◆ **TASK TO COMPLETE**: Find how many lines in the material below hold the word "icon". Reply with that figure alone.

◆ **DATA IN THIS EXERCISE**:
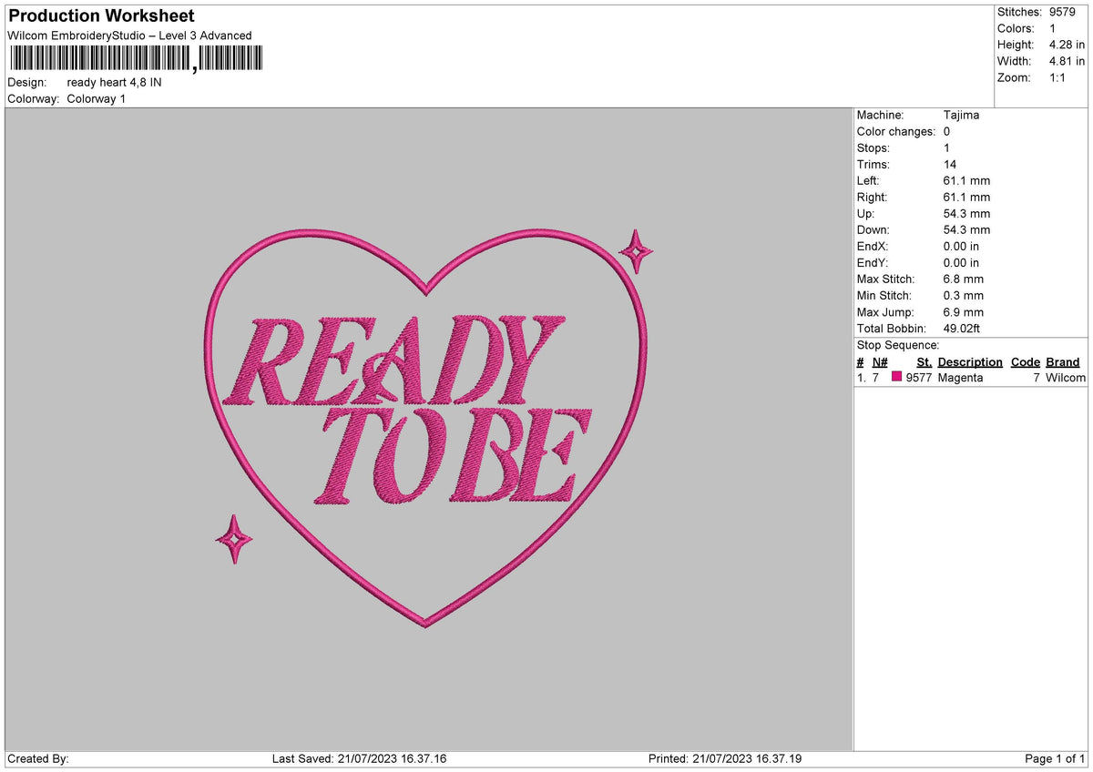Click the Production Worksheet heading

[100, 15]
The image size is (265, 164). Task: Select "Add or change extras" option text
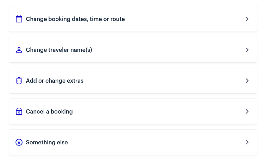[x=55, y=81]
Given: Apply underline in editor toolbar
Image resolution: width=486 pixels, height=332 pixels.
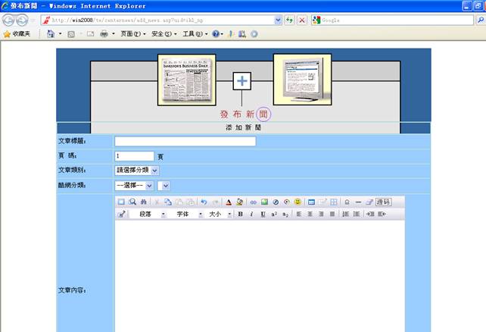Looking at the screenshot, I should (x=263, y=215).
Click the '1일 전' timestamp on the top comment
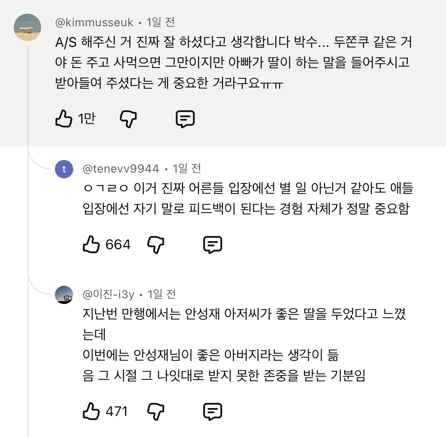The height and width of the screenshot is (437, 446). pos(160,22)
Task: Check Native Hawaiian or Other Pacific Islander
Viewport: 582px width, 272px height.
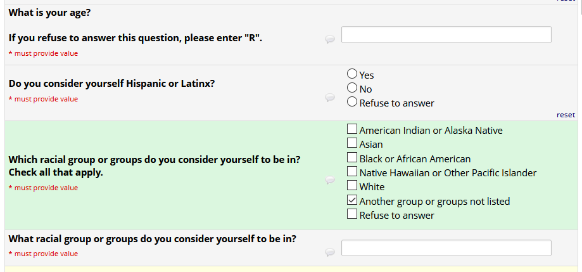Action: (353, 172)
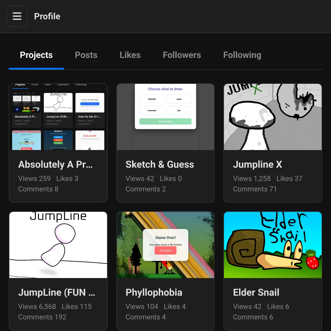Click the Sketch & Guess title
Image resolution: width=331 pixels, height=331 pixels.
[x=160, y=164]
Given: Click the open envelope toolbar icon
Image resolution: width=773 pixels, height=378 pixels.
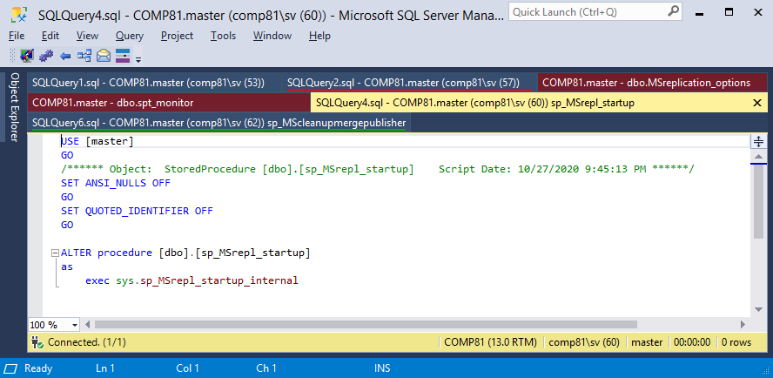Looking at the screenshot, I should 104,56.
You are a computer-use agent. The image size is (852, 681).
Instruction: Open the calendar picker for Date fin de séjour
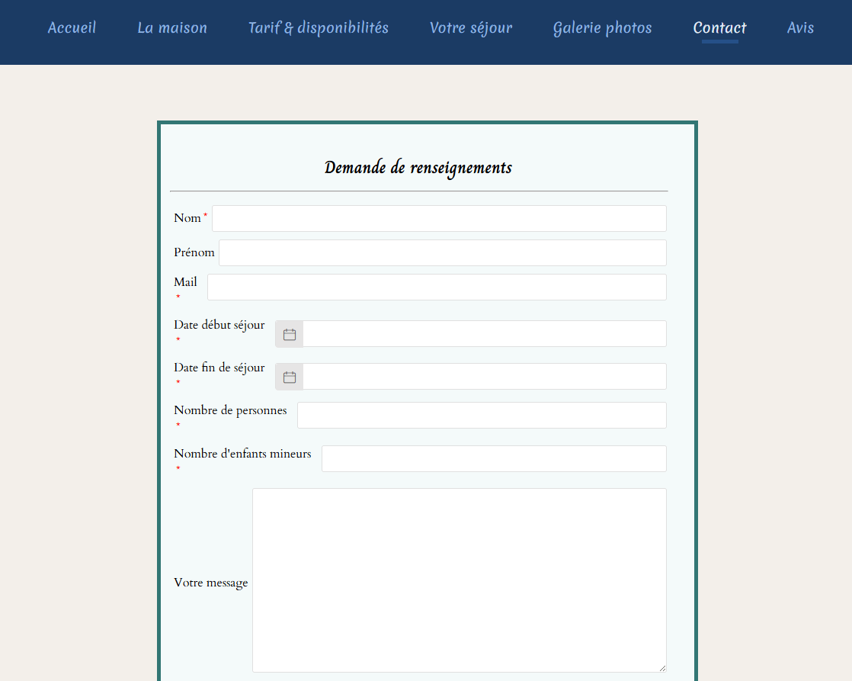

...

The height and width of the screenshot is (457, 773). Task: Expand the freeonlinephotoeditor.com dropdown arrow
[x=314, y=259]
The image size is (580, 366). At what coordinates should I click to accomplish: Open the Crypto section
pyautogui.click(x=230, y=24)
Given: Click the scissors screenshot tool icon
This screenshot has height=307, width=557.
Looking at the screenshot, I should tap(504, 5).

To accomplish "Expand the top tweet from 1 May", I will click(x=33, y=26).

◆ **RESULT BELOW**: 2